“Sono affari di famiglia: azzardo e relazioni familiari” è il titolo del seminario organizzato dall’Ausl di Parma e che si terrà Giovedi 21 aprile 2016 dalle 8.30 alle 17.00 presso l’Auditorium del Gruppo Cooperativo COLSER-Auroradomus in via Giorgio Sidney Sonnino 33/A.
Il seminario, accreditato ECM per medici, psicologi, educatori, infermieri, tecnici di riabilitazione psichiatrica, intende trattare il disturbo del gioco d’azzardo, fenomeno in continuo aumento, acuito anche a causa della crisi economica di questi anni.
Sono state 1.277 le persone che, nel 2014, sono state trattate dal Servizio sanitario regionale con patologie collegate alla dipendenza da gioco: il 15% rispetto all'anno precedente. È quanto si legge in una nota della Regione Emilia-Romagna secondo cui se si prende in esame il periodo 2010-2013 l'incremento dell'utenza Sert per gioco d'azzardo è stato del 116,8%.
Per far fronte alla "febbre del gioco" e alle sue degenerazioni, inoltre, "è stato firmato un protocollo con associazioni rivolte al contrasto di questo tipo di dipendenza ed è stata attivata una struttura residenziale sperimentale specializzata a Reggio Emilia, denominata "Pluto", che nel 2014 ha ospitato 19 pazienti della regione e 21 da fuori regione".

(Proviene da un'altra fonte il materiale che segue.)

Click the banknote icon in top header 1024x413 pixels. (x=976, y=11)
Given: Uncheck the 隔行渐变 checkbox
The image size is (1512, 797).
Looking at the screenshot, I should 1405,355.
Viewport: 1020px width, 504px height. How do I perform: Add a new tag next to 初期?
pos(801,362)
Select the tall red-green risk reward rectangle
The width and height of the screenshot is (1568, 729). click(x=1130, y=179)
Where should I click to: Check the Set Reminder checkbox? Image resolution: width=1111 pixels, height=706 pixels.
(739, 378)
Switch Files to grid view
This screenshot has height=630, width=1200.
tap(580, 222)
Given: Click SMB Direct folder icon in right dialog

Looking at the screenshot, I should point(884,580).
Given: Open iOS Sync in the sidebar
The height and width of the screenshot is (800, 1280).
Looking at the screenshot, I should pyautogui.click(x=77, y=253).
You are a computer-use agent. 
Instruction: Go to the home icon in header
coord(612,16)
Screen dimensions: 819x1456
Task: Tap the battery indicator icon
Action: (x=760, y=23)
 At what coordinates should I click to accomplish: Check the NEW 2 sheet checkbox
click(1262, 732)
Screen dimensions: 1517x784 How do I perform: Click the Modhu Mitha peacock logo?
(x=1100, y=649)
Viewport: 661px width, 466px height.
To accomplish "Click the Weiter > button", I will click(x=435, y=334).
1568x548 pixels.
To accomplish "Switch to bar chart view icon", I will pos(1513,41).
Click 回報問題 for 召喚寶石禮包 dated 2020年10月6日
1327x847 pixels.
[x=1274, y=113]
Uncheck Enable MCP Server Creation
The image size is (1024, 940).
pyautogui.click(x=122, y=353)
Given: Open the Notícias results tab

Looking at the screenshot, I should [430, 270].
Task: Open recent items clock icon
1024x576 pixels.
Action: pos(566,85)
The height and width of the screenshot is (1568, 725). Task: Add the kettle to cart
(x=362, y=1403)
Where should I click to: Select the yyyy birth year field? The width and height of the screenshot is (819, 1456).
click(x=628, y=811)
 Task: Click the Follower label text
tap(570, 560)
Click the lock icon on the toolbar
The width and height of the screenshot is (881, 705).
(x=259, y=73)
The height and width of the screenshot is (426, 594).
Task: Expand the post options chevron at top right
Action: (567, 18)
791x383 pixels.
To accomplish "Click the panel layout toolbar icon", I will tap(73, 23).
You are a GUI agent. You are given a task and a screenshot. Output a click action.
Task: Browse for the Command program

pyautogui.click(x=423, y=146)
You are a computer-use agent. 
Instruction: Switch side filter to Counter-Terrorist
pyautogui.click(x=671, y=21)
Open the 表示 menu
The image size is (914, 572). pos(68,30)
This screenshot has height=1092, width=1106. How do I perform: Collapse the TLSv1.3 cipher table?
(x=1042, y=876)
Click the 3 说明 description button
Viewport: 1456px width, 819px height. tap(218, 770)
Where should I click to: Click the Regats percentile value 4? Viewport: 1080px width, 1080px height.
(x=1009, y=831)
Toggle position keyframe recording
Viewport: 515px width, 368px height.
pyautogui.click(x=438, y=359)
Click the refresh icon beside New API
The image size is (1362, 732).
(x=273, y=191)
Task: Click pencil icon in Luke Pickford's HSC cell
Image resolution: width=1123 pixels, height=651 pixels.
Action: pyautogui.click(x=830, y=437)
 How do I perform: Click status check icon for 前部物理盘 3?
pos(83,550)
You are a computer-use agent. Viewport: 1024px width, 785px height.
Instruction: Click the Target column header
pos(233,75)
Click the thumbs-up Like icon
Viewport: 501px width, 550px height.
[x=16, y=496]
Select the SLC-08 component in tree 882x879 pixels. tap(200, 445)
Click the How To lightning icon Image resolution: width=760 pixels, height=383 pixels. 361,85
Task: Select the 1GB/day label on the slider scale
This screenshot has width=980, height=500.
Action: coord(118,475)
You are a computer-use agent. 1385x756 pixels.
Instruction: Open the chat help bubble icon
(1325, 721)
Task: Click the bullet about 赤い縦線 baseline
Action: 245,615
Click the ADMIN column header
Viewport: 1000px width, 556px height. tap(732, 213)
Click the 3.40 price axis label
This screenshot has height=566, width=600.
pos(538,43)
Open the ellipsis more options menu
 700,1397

Il gioco d’azzardo è una malattia che si può curare. Prima viene diagnosticato il problema, più alte sono le possibilità di liberarsi da questa dipendenza. Ma come in tutte le forme di dipendenza, l’assistenza al singolo può prevedere il coinvolgimento della famiglia o della coppia.
Questo seminario vuole dunque approfondire il tema della relazioni all’interno di un contesto famigliare alterato dalla dipendenza dal gioco.
La rappresentazione dell’ambiente familiare che viene proposta dai membri porta spesso alla luce una struttura di relazioni interne alla famiglia, per molti versi, insoddisfacenti per tutti quanti i componenti. Ciascuno a modo proprio sembra vivere malcontenti e insofferenze connesse con l’organizzazione e la stereotipia dei rapporti interni alla famiglia, senza però esprimerle apertamente. Affiora un disagio diffuso caratterizzato da rancori sopiti che, appunto perché non espressi, non possono essere affrontati.
In generale pare delinearsi un’organizzazione del gruppo familiare dalla quale si evince una stretta interdipendenza tra i vari componenti che, per i motivi più disparati, si trovano ad aver continuamente a che fare gli uni con agli altri: o perché si lavora insieme o perché solamente per mezzo dell’altro si ritiene di poter rispondere alle varie incombenze (economiche, affettive, sociali) Si scorge un’inquietudine che, dunque, coinvolge tutti quanti i membri della famiglia e che sembra venire accuratamente nascosta, tenuta segreta: non detta. Ciò che si può dire e di cui si può parlare sembra essere soltanto il problema costituito dai comportamenti razionalmente incomprensibili del ‘giocatore’.